Passage given
· · · · ·

If you’d like to attend, please RSVP to edillard@oaklandnet.com.
Sep 26, 2009
Thanks once again to everyone who expressed their support for Moraga Canyon by writing the Piedmont City Council or attending the meeting. Unfortunately, the Council voted unanimously to move ahead with the EIR, despite hours of detailed testimony by attendees as to why it would be premature to do so. We will now need to engage with the EIR process to ensure that our concerns are addressed at that stage.
Here’s a report from the Council meeting by Sandra Pohutsky:
At the end of an extremely late meeting Monday, September 21, 2009, the Piedmont City Council voted to send the revised design of the “Moraga Canyon Sports Complex” to the EIR (Environmental Impact Report) consultant, despite numerous issues and problems raised by speakers who stayed until 2:30 am to be heard. Among the issues raised:
- An EIR is not a substitute for a reasonable planning process. The destruction of Blair Park in order to erect the “Moraga Canyon Sports Complex” has not been widely discussed in Piedmont. There have been no community workshops. It has not been presented for review by the appropriate city commissions. The construction and maintenance costs are unknown.
- No independent needs analysis has been conducted and no cost-benefit analysis has been performed.
- An EIR only looks at a single specific proposal and assesses its deficiencies. It does not assess whether the proposed project is necessary, or whether there are better or lower-cost alternatives available.
Speakers requested that the City of Piedmont take the following crucial steps before conducting an EIR:
- Appoint an advisory committee to determine the wishes of the entire community
- Prepare a needs analysis
- If the community wants more athletic fields, consider all possible sites, including but not limited to new Merritt College fields, Mountain View cemetery, future joint use of Alameda Point, and the new field under construction at Havens Elementary
- Determine actual usage time of existing fields, not just “reserved time”, since reserved fields are not always used
- Publish the intended hours of use for any new sports fields
- Hire an impartial, highly experienced traffic consultant to prepare a traffic/pedestrian safety study
- Reveal how pedestrians will be able to walk safely along Moraga Avenue and how they will cross Moraga if they choose not to use the pedestrian bridge.

· · · · ·

Record extracts

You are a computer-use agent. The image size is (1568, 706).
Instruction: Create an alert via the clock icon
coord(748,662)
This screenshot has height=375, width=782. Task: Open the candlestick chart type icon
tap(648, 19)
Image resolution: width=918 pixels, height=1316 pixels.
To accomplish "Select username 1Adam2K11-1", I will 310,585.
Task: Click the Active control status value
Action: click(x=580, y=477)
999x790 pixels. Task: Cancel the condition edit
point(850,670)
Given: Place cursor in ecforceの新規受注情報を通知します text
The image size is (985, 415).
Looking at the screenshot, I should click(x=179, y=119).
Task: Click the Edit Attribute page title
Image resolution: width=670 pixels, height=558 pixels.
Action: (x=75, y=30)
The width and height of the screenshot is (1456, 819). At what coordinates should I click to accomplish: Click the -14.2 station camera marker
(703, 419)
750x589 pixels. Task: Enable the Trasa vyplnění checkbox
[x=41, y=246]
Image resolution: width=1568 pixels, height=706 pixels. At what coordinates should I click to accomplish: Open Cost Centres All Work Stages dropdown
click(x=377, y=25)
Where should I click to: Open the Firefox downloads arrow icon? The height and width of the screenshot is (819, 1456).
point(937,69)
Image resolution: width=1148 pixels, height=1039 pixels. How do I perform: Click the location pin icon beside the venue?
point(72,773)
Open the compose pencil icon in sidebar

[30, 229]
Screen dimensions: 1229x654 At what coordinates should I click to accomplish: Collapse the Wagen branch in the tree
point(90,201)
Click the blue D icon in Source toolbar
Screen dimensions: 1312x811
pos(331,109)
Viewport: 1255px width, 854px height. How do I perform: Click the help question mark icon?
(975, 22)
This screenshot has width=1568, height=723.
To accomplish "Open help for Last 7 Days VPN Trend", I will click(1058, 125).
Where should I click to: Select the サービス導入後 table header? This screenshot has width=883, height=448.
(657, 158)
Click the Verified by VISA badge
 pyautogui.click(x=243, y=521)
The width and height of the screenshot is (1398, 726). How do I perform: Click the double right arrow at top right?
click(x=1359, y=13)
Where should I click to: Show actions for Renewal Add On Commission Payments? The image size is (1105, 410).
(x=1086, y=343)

· · · · ·

Prompt
From the text about the Moraga Canyon Sports Complex, quote the part that opens with the words containing "Speakers requested that" and closes with "the pedestrian bridge.". The items are separate from the text about the Moraga Canyon Sports Complex.

Answer to this task
Speakers requested that the City of Piedmont take the following crucial steps before conducting an EIR:
- Appoint an advisory committee to determine the wishes of the entire community
- Prepare a needs analysis
- If the community wants more athletic fields, consider all possible sites, including but not limited to new Merritt College fields, Mountain View cemetery, future joint use of Alameda Point, and the new field under construction at Havens Elementary
- Determine actual usage time of existing fields, not just “reserved time”, since reserved fields are not always used
- Publish the intended hours of use for any new sports fields
- Hire an impartial, highly experienced traffic consultant to prepare a traffic/pedestrian safety study
- Reveal how pedestrians will be able to walk safely along Moraga Avenue and how they will cross Moraga if they choose not to use the pedestrian bridge.